I mean, I don’t think a lot of people know where they come from. But there is currently – like in the last year – a sort of lame nostalgia for Hispanic gang culture. And the drawings that maybe would appear on handkerchiefs by guys in prison. You know that style? No one really cared about that. And it doesn’t matter that people are drawn to it now, because they’re drawn to it mostly simply as an aesthetic. But the ultimate goal behind the production of these memorial shirts – which was more of a fantasy, so I can’t believe that it’s kind of happened – would be that it would make it into the bootleg market, saying either Kanye stuff or ‘I Feel Like Pizza.’ (laughs) In LA, Santee Alley is where you can get these kinds of bullshit $5 t-shirts. And it’s back there now. I can’t think of a better outcome.

Now that you’re focused more on your own work, you’ve got to face much more public attention. What are your thoughts on privacy?

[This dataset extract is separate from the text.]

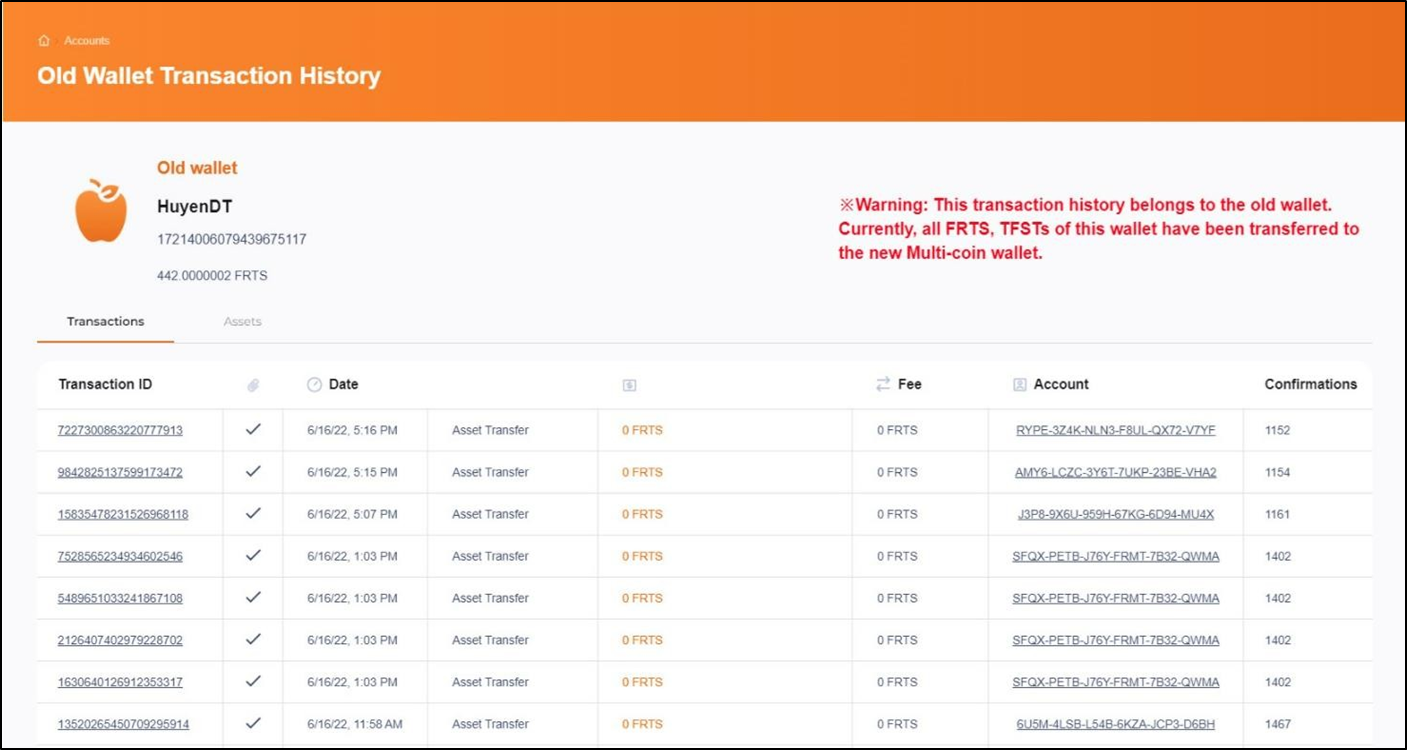The width and height of the screenshot is (1407, 750).
Task: Click the transfer arrows icon beside Fee
Action: 883,384
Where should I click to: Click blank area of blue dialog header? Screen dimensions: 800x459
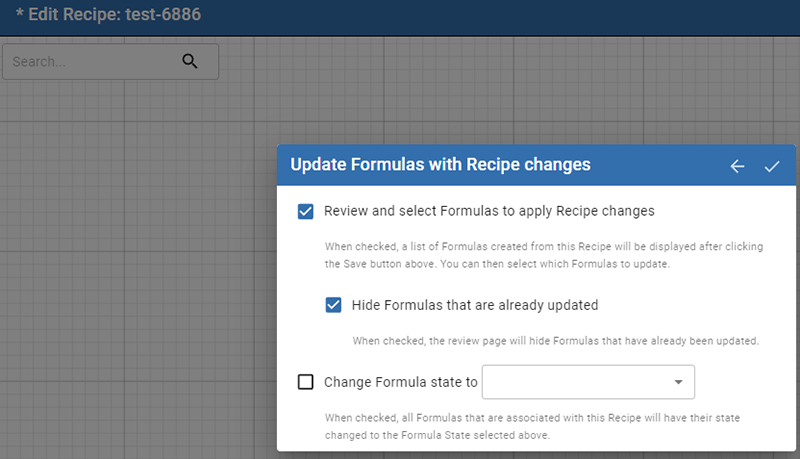(x=660, y=166)
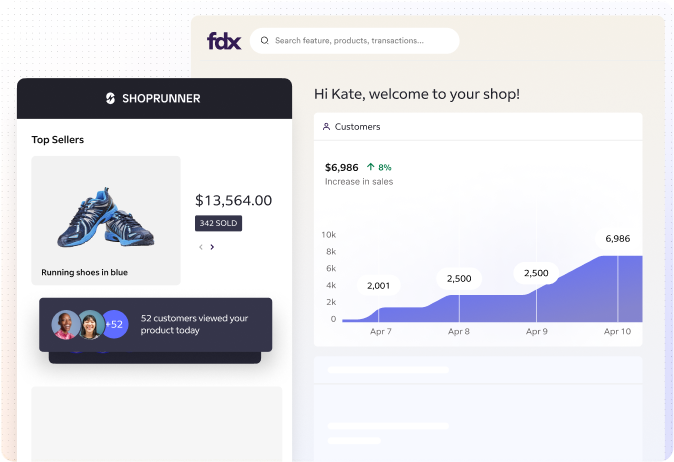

I love privacy. (laughs) I think it’s important to know that you can just say no. Like with the Kanye thing, I don’t talk about it publicly. I just think some people really like the limelight, and they like to talk about themselves and post six things a day on Instagram. I don’t like to do that. Anonymity is super good, as much as you can get it.

It seems like it’s running the opposite direction from you.

You can hold onto it, you know what I mean? You can come into things quiet. You don’t have to fist pump your way into every room. Because from when I was younger, I was on tour with Nirvana and stuff, I already know that I don’t want to be in that—that fame, that attention level, everybody like, ‘AAAHH!!’ It’s like being inside a tornado.

Clearly things don’t have to be run on that level.

Like this new Kodak Black mixtape, I love it, and I don’t think hardly anyone’s going to listen to that, you know? You gotta watch a video of him. He looks amazing. He’s got all gold implants, like a full mouth, and he likes to floss – like literally floss them – to show these are implants. He’s not popping them in, he’s living with these gold teeth. I can’t floss between my front teeth. This is a bridge. I know what he’s talking about. And I love that that’s a thing! Because he’s young. He had to go and have all of his healthy teeth removed. It’s fucking awesome. My teeth alone were a big operation.

Your gold ones are replacements?

Yeah, I insisted. (laughs) It took a year, 17 root canals, nine teeth pulled. It was harsh.